Die "Fränkischen Nachrichten" aus Tauberbischofsheim zeigten, wie eine datengetriebene Prozessoptimierung zu einer effizienten Zusteller-Abrechnung führte. Eine Neubewertung der Wegstrecken anhand neuer Straßendaten und einer neuen Geodaten-Software habe zu realistischeren Abbildungen und Einsparungen geführt, erklärte Malte Geschwinder von der gb consite (Oberschleißheim). Das Besondere an der eingesetzten Software sei allerdings, dass die Zustellmengen tagesaktuell berücksichtigt werden können, was zu einer Reduzierung der Wegzeiten führe und eine tagesaktuelle, faire Abrechnung der Zusteller möglich mache.
Dr. Sonja Boss, Justiziarin beim BDZV, erläuterte die rechtlichen Vorgaben bei der Echtzeitsteuerung in der Logistik. Sie erinnerte daran, dass Zeitungszusteller früher nach ausgetragenem Zeitungsstück vergütet wurden. Mit der Einführung des Mindestlohns und der Mindestlohnaufzeichnungsverordnung habe sich dies geändert. Zustellrouten könnten angepasst und die Gangfolgen der Zusteller ggf. mit Software verfolgt werden. Verlage müssten jedoch die Zustimmung der Zusteller einholen, sofern die Apps auf den eigenen Smartphones der Zusteller installiert werden, oder sie mit einem Diensthandy samt App und GPS ausstatten. Eine dauerhafte Mitarbeiterüberwachung sei nicht zulässig.
Andreas Schumann, Vorsitzender des Bundesverbands der Kurier-Express-Post-Dienste (BdKEP, Berlin), zeigte die Auswirkungen der Mehrwertsteuerbefreiung für Zustellgesellschaften. Anhand fiktiver Zahlenbeispiele verdeutlichte er, dass sich eine solche Befreiung lohnen könne, um wettbewerbsfähig zu bleiben. Sofern man Leistungen ohne Mehrwertsteuer anbiete, könne man allerdings das Vorsteuerabzugsverfahren nicht im vollem Umfang nutzen, wodurch der Deckungsbeitrag pro Sendung tendenziell verringert werde.

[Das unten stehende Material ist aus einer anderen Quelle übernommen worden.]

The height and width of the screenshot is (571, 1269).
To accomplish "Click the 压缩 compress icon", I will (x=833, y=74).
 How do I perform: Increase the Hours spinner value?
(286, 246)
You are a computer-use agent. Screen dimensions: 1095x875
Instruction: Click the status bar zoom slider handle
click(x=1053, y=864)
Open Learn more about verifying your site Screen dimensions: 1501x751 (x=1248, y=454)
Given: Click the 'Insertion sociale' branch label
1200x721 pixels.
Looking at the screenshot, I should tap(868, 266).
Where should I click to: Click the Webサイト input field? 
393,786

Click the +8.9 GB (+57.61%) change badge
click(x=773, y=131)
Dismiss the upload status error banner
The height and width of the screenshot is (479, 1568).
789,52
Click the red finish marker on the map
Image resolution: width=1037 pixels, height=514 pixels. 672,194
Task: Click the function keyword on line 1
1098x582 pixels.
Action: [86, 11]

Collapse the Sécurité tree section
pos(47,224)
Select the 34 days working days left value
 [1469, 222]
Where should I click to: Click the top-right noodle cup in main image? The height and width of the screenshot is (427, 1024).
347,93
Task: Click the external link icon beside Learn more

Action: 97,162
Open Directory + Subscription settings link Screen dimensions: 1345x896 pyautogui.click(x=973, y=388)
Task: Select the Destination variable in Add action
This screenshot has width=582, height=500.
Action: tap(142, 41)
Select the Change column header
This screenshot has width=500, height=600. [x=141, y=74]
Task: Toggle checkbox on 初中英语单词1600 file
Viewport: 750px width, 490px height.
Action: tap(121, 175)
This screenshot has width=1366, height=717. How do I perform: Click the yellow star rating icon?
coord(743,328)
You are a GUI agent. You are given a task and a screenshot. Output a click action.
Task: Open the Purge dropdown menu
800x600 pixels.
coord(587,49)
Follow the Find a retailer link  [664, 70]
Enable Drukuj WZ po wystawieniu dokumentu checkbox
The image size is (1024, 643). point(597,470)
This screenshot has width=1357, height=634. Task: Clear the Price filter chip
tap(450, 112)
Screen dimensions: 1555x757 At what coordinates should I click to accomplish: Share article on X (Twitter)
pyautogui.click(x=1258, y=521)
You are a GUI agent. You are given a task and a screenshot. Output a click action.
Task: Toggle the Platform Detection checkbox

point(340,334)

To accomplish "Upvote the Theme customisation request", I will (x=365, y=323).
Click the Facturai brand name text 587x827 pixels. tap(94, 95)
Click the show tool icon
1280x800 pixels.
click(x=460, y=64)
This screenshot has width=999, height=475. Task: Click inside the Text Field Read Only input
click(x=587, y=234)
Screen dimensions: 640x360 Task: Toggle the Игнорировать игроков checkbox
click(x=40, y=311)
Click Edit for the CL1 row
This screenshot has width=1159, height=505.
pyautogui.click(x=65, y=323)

Zum Abschluss des Kongresstages spielten Christian Friske, Geschäftsführer der Südwest Presse Logistik (SPL, Ulm), und Michaela Butz, Leiterin Logistikplanung ein Szenario durch, bei dem die Zustellkosten pro Stück im Falle eines Aborückgangs um 50 Prozent nur um acht Prozent steigen würden, wenn die Zustellbezirke optimiert und die Verkehrsmittel strategisch geändert würden.
Die präsentierten Beispiele zeigten, dass eine kluge und zeitgemäße Verlagslogistik den Medienhäusern helfen kann, ihre Umsätze stabil zu halten oder sogar zu steigern und damit Ressourcen für den Wandel zum Digitalen zu schaffen.